Evening Standard
David Ellis gave a remarkably thorough kicking to Stevie Parle’s follow-up to the acclaimed Town in Covent Garden, with a very similar interior fit-out and a kitchen run by Luke Ahearn, a chef David hugely admired at his previous restaurant, Lita.
The Italian-inspired menu “reads dreamily”, David noted. “But something is going wrong somewhere…. Everything that promised so much delivered so little.” Chopped Dexter (aka steak tartare) with fermented green chilli and porcini ketchup was over-salted (as was the slow-cooked beef a couple of dishes later) and tasted “as though I’d swallowed plastic set alight with gasoline”. Some “delicious” grilled sardines were ruined by too much vinegar. An “expertly cooked” seabass was let down by poor shellfish sauce. The best dish, agnolotti in a carbonara sauce, was “a masterpiece of refinement” but was “marred by its price: £21 for seven bites of flour and water and egg”.

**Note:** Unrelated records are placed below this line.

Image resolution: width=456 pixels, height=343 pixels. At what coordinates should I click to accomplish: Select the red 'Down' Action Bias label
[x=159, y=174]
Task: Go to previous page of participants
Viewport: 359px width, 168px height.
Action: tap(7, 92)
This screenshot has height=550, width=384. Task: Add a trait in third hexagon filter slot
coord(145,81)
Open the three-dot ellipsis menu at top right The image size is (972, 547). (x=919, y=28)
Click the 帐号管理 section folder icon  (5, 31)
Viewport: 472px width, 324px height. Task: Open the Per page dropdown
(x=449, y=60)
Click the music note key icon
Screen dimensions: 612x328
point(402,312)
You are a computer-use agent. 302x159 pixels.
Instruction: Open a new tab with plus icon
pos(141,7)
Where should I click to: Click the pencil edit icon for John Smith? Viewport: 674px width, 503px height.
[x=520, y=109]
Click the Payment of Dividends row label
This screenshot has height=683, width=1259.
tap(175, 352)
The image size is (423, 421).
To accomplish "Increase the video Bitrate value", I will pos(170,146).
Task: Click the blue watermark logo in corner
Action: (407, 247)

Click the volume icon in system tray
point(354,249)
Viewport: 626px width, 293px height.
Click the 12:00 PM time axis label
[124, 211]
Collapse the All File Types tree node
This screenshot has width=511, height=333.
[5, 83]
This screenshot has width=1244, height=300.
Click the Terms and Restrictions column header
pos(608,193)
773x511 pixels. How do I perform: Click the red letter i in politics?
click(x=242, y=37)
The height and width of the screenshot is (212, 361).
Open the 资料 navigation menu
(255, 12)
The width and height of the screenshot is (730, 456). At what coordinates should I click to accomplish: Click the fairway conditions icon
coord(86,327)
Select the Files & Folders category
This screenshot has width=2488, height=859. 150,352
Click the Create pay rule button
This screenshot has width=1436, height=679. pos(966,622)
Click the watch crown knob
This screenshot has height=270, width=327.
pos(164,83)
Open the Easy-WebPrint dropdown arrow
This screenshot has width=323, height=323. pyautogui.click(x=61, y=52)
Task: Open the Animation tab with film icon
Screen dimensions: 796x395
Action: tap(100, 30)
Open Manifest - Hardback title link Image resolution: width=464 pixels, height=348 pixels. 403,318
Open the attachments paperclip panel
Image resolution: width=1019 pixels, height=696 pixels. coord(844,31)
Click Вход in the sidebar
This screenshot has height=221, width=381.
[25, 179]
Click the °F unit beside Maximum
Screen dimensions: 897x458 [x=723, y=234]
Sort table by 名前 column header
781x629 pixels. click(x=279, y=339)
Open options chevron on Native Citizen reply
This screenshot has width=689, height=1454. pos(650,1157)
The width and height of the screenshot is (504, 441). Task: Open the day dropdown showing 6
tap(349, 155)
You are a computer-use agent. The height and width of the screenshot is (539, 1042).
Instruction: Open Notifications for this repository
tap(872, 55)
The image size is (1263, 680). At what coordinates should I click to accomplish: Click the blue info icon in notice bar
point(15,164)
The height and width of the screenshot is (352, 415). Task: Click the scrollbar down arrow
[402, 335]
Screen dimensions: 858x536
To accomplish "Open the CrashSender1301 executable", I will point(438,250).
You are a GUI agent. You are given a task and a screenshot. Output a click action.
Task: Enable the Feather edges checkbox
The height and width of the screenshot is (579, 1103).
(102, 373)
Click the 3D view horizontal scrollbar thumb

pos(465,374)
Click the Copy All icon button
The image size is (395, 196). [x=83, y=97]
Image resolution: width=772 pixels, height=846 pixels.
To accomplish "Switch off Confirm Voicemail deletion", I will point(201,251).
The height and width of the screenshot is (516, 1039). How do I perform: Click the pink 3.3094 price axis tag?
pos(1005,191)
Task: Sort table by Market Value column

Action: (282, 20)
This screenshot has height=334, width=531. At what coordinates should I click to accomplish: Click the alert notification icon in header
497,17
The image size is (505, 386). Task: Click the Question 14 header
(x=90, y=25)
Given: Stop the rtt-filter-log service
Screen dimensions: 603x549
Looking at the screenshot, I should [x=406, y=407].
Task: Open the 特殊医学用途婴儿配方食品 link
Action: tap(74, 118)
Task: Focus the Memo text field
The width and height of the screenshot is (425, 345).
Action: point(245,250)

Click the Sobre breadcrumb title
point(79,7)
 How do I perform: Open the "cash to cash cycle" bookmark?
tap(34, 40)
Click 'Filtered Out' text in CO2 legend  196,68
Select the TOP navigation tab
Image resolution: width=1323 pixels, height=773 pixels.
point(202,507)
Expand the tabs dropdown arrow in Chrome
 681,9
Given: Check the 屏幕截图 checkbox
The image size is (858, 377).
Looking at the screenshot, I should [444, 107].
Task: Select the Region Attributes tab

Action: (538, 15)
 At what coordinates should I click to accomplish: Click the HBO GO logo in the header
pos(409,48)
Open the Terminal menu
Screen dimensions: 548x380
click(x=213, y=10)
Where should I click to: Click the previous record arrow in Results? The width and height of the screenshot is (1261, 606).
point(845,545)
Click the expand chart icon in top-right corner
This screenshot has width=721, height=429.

A couple of days later, the Standard published a lengthy and admirably good-tempered rebuttal from Parle: “We’ve had over a thousand guests through Motorino in the first two weeks, lots of useful feedback but nothing like this. We’ve sold loads of those delicious sardines but not a single comment about excess vinegar so far. Oily fish need acidity. Maybe some kind of childhood vinegar trauma?”
As for the agnolotti, “a chef I rate called it the best pasta he’s ever eaten. Sadly these days £21 for seven handmade pieces barely covers our costs. Each piece is made from flour, egg, water, cheese and guanciale, and a huge amount of work and time.”
David Ellis - 2025-11-09The Times
Charlotte Ivers visited chef Stevie Parle’s follow-up to Town in Covent Garden, finding it similar but “darker, more futuristic”, but also “a little too slick, a little knowing” for comfort. The insulting wine list did not help matters, making guests the butt of the joke as ignorant cheapskates by designating one bottle as the “second cheapest”.
That said, Charlotte rated Motorino as a “solid restaurant” whose food has “moments of excellence”, such as a bluefin tuna carpaccio with spicy-sweet Italian peppers and a dash of Asian citrus; gigli al gin — “a clever riff on vodka rigatoni, a dish that was the future once”; and a super-light tiramisu with the “joyous little innovation” of Irish whiskey.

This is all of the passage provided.